И вот они в Семипалатинске. Знойный, пыльный город. Под беспощадным солнцем дремлют слепые дома. Окна в затейливых резных наличниках плотно закрыты ставнями. За домами сады сплошным валом, тоже придавленные зноем, пыльные, обвисшие. На улицах ни души, лишь бродят гуси, пощипывая редкую, жухлую мураву и роняя пух и перья. Пахнет нагретой лебедой, псиным пометом. Иногда по улицам гордо прошествуют верблюды в сопровождении погонщика. Азия…
Сняли полдома у богатого казака, давнего знакомого Валениуса, поставщика сырых шкур для кожевенного завода. У казака вместо ноги деревяшка — только что вернулся с фронта.
— Много, много убито людей в эту войну, а будет их убито еще больше… — пророческим голосом говорил казак.
— Армагеддон! — торжественно вещал Валениус. — В Откровении апостола сказано как? «Некогда народы сойдутся на месте, нарицаемом «Армагеддон!», и битва будет продолжаться целый день». Вот они и сошлись.
— Если бы на день! А то на годы… И конца нет этой проклятой войне. Предательства много. Большевики какие-то объявились на фронте. Мутят народ. Нет, мол, ни бога, ни черта. Богатеев надо бить, землю у них отбирать и отдавать бедным. А царя, мол, в шею! Ишь чего захотели! — сетовал казак и зло добавлял: — Мужичье голоштанное. Слава богу, у нас здесь тихо.
Анна занялась домом. Все хотела сделать сама, но муж запротестовал:
— Ты — барыня, если будешь возиться с хозяйством, нас уважать перестанут.
Пришлось нанять девку-казачку.
— Кожами не хошь больше заниматься? А то давай, на прежних условиях, — предложил казак.
— Да нет, — уклончиво ответил Валениус. — Мельницу думаю купить.

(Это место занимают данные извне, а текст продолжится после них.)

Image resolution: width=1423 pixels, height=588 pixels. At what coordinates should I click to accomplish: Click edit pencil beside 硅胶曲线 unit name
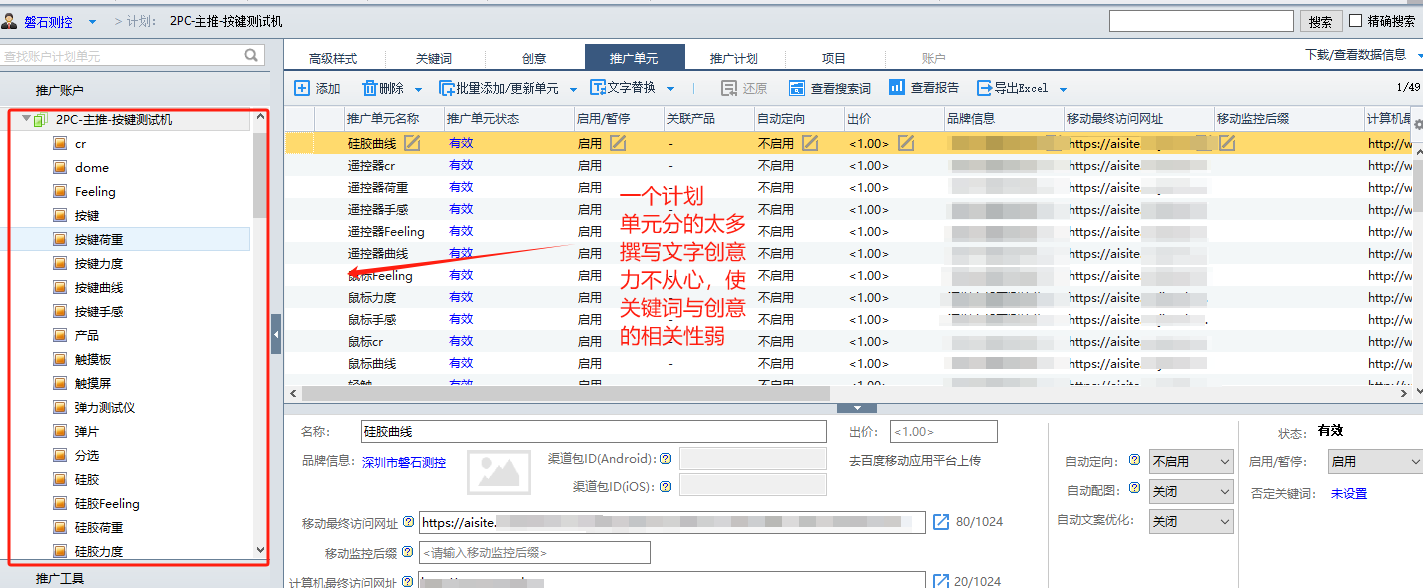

— Мельницу! — обрадовался казак. — И то дело! Ездим черт-те куда молоть. Дерут три шкуры. Была тут верстах в пятнадцати мельничка, да мужик на войне сгинул, а баба какой делец? Запустила все, забросила.
— Может, продаст? — заинтересовался муж.
— А что? И продаст! — оживился казак. — Я эту бабу знаю, мигом уговорю. Только уж магарыч, барин…
С помощью разбитного хозяина мельницу приобрели действительно задешево. Валениус привел ее в порядок, поставил электромотор, и он заработал на радость местным хлеборобам.
Летом жили на мельнице, как на даче. Под высоким небом волнуется сизая полынная степь, блестят на солнце дальние солончаки, мреют озерца, жарко горят пшеничные поля. В небе пластаются ястребы, коршуны, высматривая добычу. Приезжали помольщики, все больше бабы, казачки, закутанные до бровей белыми платками. Долго торговались из-за платы. Валениус посмеивался, довольный, говорил Анне:
— А куда им деваться? Сколько захочу, столько и заплатят.
Анна молчала, но в душе не одобряла мужа, — что значит «сколько захочу»? Совесть-то надо иметь? Не по-божески как-то. Вообще она давно заметила, что он говорит одно, а делает другое. Старается жить напоказ, строит из себя большого барина, чуть ли не миллионера. Только и разговору — разбогатеть, любыми способами расширить дело, захватить в округе все мельницы в свои руки. Но до этого было далеко… Мельничка давала очень скромные доходы, которых хватало разве что на безбедную жизнь. По вечерам муж считал выручку и, подведя итог, радостно басил: «Вот она, сотенка-то, и тут!» — Анне почему-то было стыдно за него. Вспоминались яростно торгующиеся казачки и то, как они стыдливо вынимали из-за пазух грязные узелки с деньгами. Ну и делец! Крохобор какой-то.